It would be interesting to see what the current draw/wattage is at low temperatures compared to a warmer temperature.
 
It would be interesting to see what the current draw/wattage is at low temperatures compared to a warmer temperature.

It's all here. You know that full rated output is X btu which can be converted to watts. You know that for every watt of energy the heat pump uses you are getting 1.3 -1.6 watts of heat to the space. You know that 5 degrees the M series is at 65% capacity. You know how much a watt costs.

So lets start with X equals 20,000 btu. 65% of 20,000 is 13000 btu. 13000 btu is 3807 watts. Now you are spending between 2928 and 2379 watts to get it due to the COP range.

Okay, now just add your cost per killowatt hour and you have a dollars per watt or btu delivered. Compare that to the cost per btu from your oil burner.
 
I wish all heat pumps disclosed % output at various temperatures as well as COP at various temperatures. Surely they know.
 
Yes, there has been a recent change. They just released a multi-port version.

Great, I know more than a few folks who have been waiting for a hyper heat version multihead
 
I wish all heat pumps disclosed % output at various temperatures as well as COP at various temperatures. Surely they know.

It depends on the outdoor humidity. Dry air outside == even lower output and COP.
 
It depends on the outdoor humidity. Dry air outside == even lower output and COP.

Of course but still, they can disclose the tables and curves at various or at one humidity.
 
After long research, I figured out that the output tables that I am using are for 100% outdoor RH and do not include defrost losses. Completely unrealistic, but as specified by the relevant agency. Real BTU outputs in dry weather can be 30% lower.
 
I haven't instrumented it but I find that in cold damp conditions, I get less heat as the unit is frequently defrosting. Once it clears up the unit may not defrost for hours, the trade off in winter is that clear skies usually means radiation cooling so the outdoor temp plummets.

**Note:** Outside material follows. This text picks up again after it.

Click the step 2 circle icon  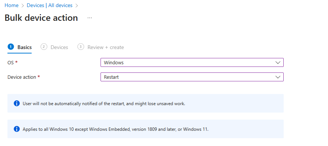pyautogui.click(x=44, y=47)
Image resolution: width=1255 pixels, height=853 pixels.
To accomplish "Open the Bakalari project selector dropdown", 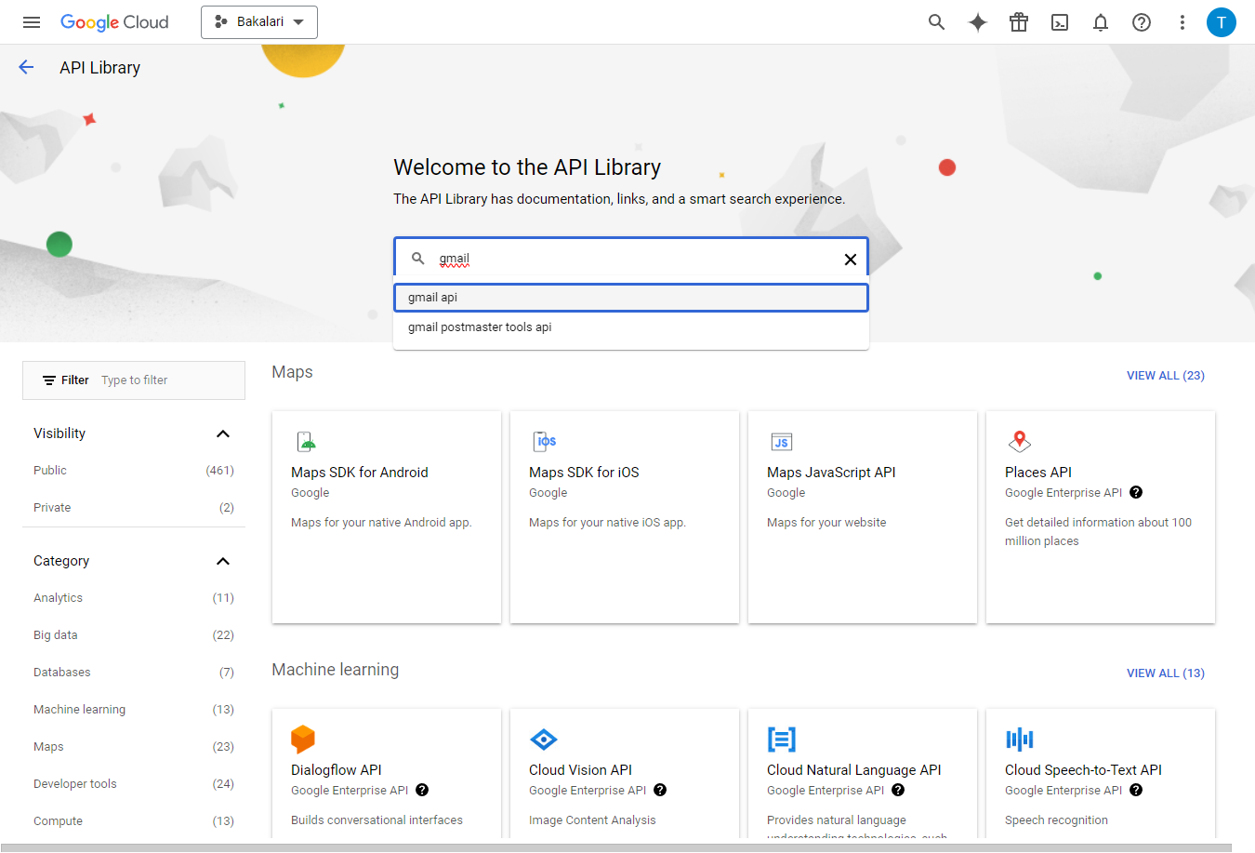I will pos(259,22).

I am heating my entire house today with my 1 ton minisplit. The outdoor temp of 25 deg F and the unit is cycling so I am not even using its full capacity. The sun was out so I expect I was offsetting the power used with solar but it just started snowing so I get to raid the KW piggy bank.
 
I'm 25F too, and my 4 ton conventional HP is just treading water this AM.
 
Status
Not open for further replies.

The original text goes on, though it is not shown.